Task item >> Name every person identified by full name in the interview below with a Danish documentary director.

Excerpted passage >>
Why He's On Our Radar: Following in the footsteps of a rather remarkable amount of recent documentary filmmakers to come out of Denmark, Daniel Dencik won the Reel Talent Award this past weekend at the closing ceremony of CPH:DOX, his country's most premier documentary festival. The award — given to a "Danish documentary director who has shown an exceptional cinematic vision in his first films" — was certainly warranted. Shot with Super 8 and a raw helmet-cam, Dencik's impressive first feature "Moon Rider" — which screened at CPH:DOX — follows the struggles of young bike rider Rasmus Quaade to become a professional rider. And not to be outdone, the festival closed off with a work-in-progress screening of Dencik's incredibly ambitious second feature "Expedition to the End of the World," an extraordinary look at a group of scientists and artists that travel to the Northeastern fjords of Greenland, which are accessible for the first time due to melting ice.
More About Him: Accepted in to the National Film School of Denmark at a young age, Dencik made friends with Icelandic filmmaker Dagur Kari. One of his first professional jobs was editing Kari's films. "It was, and still is, a wonder that you'd get paid to just hang out with a friend," Dencik said.
Let's talk "Moon Rider," your first feature film that is currently making the rounds on the festival circuit. Perhaps start by describing it in your own words.
'Moon Rider' tries to get inside the head of a young man. I want the spectator to actually be Rasmus Quaade, the talented bicycle rider. I followed him from he was 18 till he was 22 and shot the entire film on Super8 and helmet-cam. There is no sync sound, no scenes. But it is Rasmus who does all the talking, thinking, breathing and it is the sound of his heart beat that sets the pace for the film. The storyline is very straightforward: Quaade wants to be the best bike rider in the world. I was lucky enough to be around when that idea popped up in his head, and I was able to follow him all the way to The World Championships.
What were some of the biggest challenges of getting that film made?
Well, Super8 turned out to be a very stupid format. Beautiful, but stupid. Since I was doing a lot of shooting from motorcycles it took a certain level of acrobatic skill to change rolls at 50 mph. At a race in the backroads of Northern France, I got my own police officer to drive the motorcycle — so I taught the officer how to prepare the spare camera while I was shooting and the riders were racing next to us.
Your next feature, "Expedition To The End of The World," screened as a work-in-progress at CPH:DOX this past weekend to a very warm response (my own included). It's an incredibly ambitious film sure to be all over the festival circuit soon enough. Tell us a bit about that.

Information shown >>
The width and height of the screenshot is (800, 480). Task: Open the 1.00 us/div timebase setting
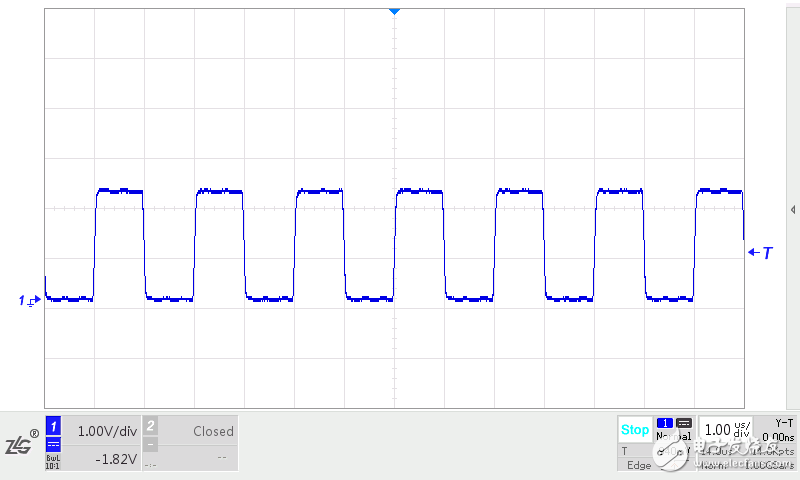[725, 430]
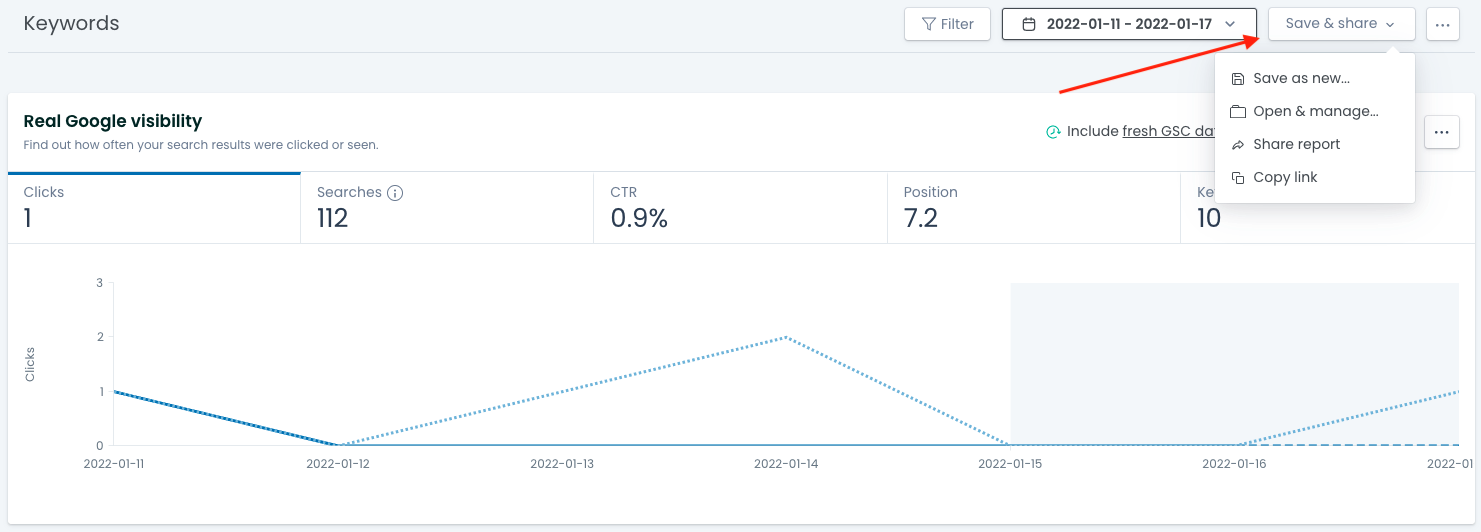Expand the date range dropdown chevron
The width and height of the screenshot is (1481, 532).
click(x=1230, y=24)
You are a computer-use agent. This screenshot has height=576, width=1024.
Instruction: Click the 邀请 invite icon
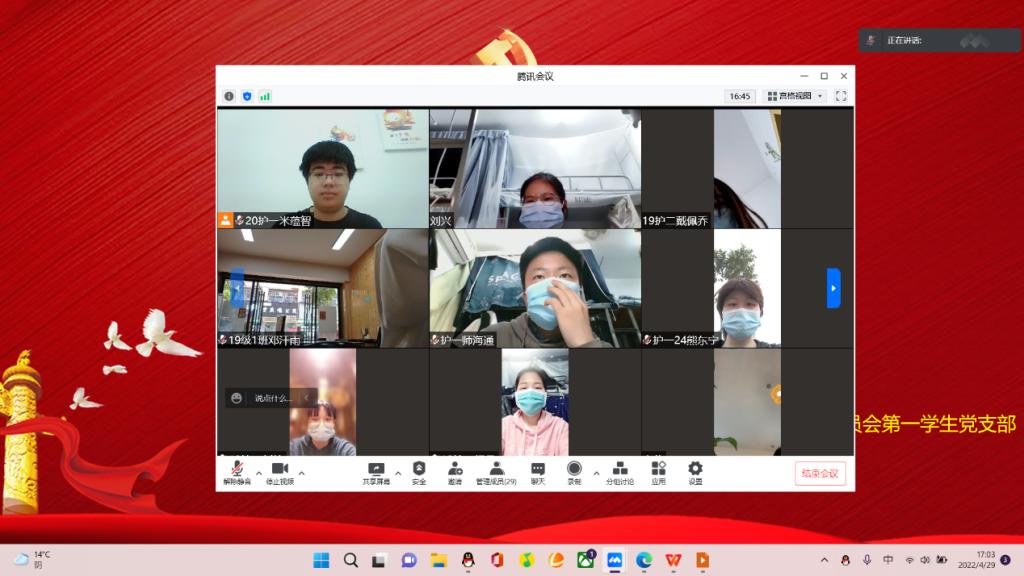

Written answer >> Daniel Dencik, Rasmus Quaade, Dagur Kari